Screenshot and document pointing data
__________

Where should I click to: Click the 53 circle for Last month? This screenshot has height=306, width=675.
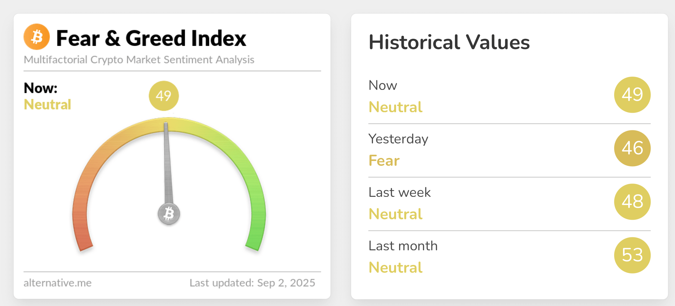(632, 255)
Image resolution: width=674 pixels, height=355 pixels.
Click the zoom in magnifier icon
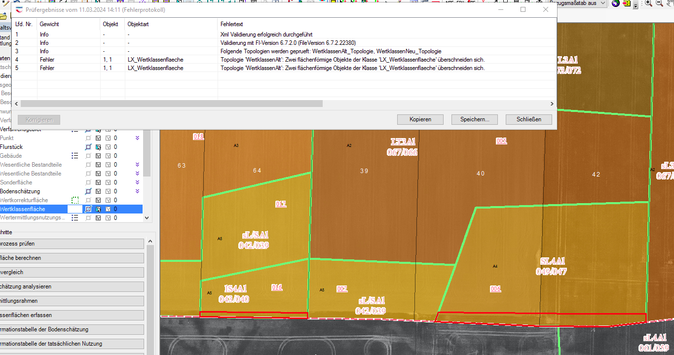click(648, 3)
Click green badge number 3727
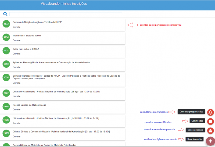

__________

**PROBLEM TO WORK ON**
Update the records above by replacing "magnifier" with "magnifying glass" and leaving everything else unchanged. Omit the pictures from your answer.

**ANSWER IN FULL**
Where should I click to: Click the 53 circle for Last month? This screenshot has height=306, width=675.
(632, 255)
Image resolution: width=674 pixels, height=355 pixels.
Click the zoom in magnifying glass icon
click(648, 3)
Click green badge number 3727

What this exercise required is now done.